Passage shown:
⁂
I understand that balintawak was a big influence on the Professor but I thought that he and his brothers had studied a family or village style prior to studying it. There was definitely a strong karate influence--look at the anyos--and a strong small-circle jujitsu influence.

The Professor started out training for fighting, I believe, and switched toward drills for some of the same reasons Ryukyu-te arts were switched toward karate-do--make it more cooperative, make it safer to practice, be able to teach it in schools, make it for everybody, etc. He wanted arnis to be widely practiced, and it worked. In doing so he created an art that is both effective and popular but perhaps less geared toward fighting stick-to-stick in death matches. The techniques are still there but his emphasis was different.


----------



## Datu Tim Hartman (Jan 26, 2002)

I had talked to GM Ernesto about a year ago and he told me that he didn't do Balintawak. Being a student of Balintawak myself, I can't say that he moves like some one who does the art.

:asian:


----------



## thekuntawman (Jan 26, 2002)

there is many styles of balintawak. some are simple styles and some are complicated styles. but the id card you got in 1988 says "balintawak" on it, i had one, maybe if i can find it i will put a picture of it somewhere for you.

one thing i know about arnis "masters" is, there stories changed through the years. one day he studied it, the next day, his father made it up, and then still another day, he created it himself. for many of the men who make his own style, the easiest thing is to say they learned it from there dad, which is something you heard a lot. i am not saying this because i am pointing to anyone, its just something i notice.

in my area, i see a lot of people who learned from angel cabales(mgbp) or one of his students, then they come up with something that is really serrada, but they "learn" it somehwere else. one of those things is "filipino serrada" the story is he learned serrada from a group in the philippines. but they still have lock and block, and picking and things that belong to mr cabales. 

i am no expert of presas arnis, but i am a black belter of it, and i am only talking about what i saw when i was there.


----------



## Dieter (Jan 26, 2002)

Hi everybody,

just my 2 cents about this (I dont state that this is the truth, I only tell what I know about it. Other peolpe might know more about it)
From the talks I had with Ernesto and Remy I can say only the following:

According to Ernestos book, their father Jose Presas y Bonco was a reputed Abanico player, with his father Leon and grandfather Stroke being also players (masters, teachers - I don´t know) of the art.
Remy started with his father and grandfather. At the age of 14 ( around 1950) he started travelling the Philippines for 6 years, to also come to Cebu, where he learned Balintawak from Rodolfo Moncal, Timoteo Marranga and Vincente Bacon.
⁂
Given information:

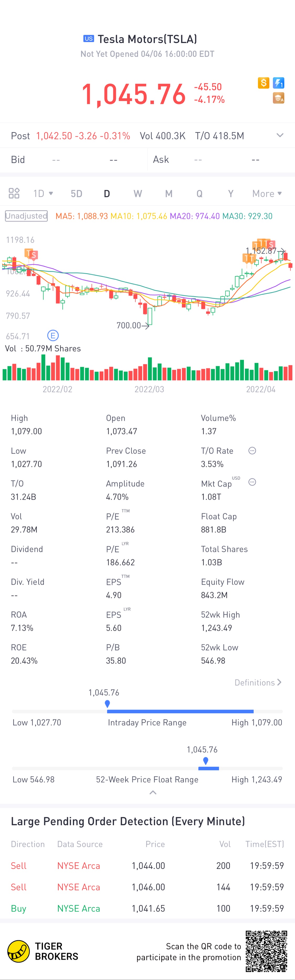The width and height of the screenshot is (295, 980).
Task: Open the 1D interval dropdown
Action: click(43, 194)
⁂
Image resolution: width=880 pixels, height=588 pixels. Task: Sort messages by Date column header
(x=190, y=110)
⁂
Short exercise 1:
Copy the forum thread starting with "## Dieter (Jan" and going on through "of the art.", changing "Abanico" to "Espada y Daga".
Short exercise 2:
According to the forum thread, from whom did Remy learn Balintawak in Cebu?
The listing has nothing to do with this work.

Final result 1:
## Dieter (Jan 26, 2002)

Hi everybody,

just my 2 cents about this (I dont state that this is the truth, I only tell what I know about it. Other peolpe might know more about it)
From the talks I had with Ernesto and Remy I can say only the following:

According to Ernestos book, their father Jose Presas y Bonco was a reputed Espada y Daga player, with his father Leon and grandfather Stroke being also players (masters, teachers - I don´t know) of the art.

Final result 2:
Rodolfo Moncal, Timoteo Marranga and Vincente Bacon.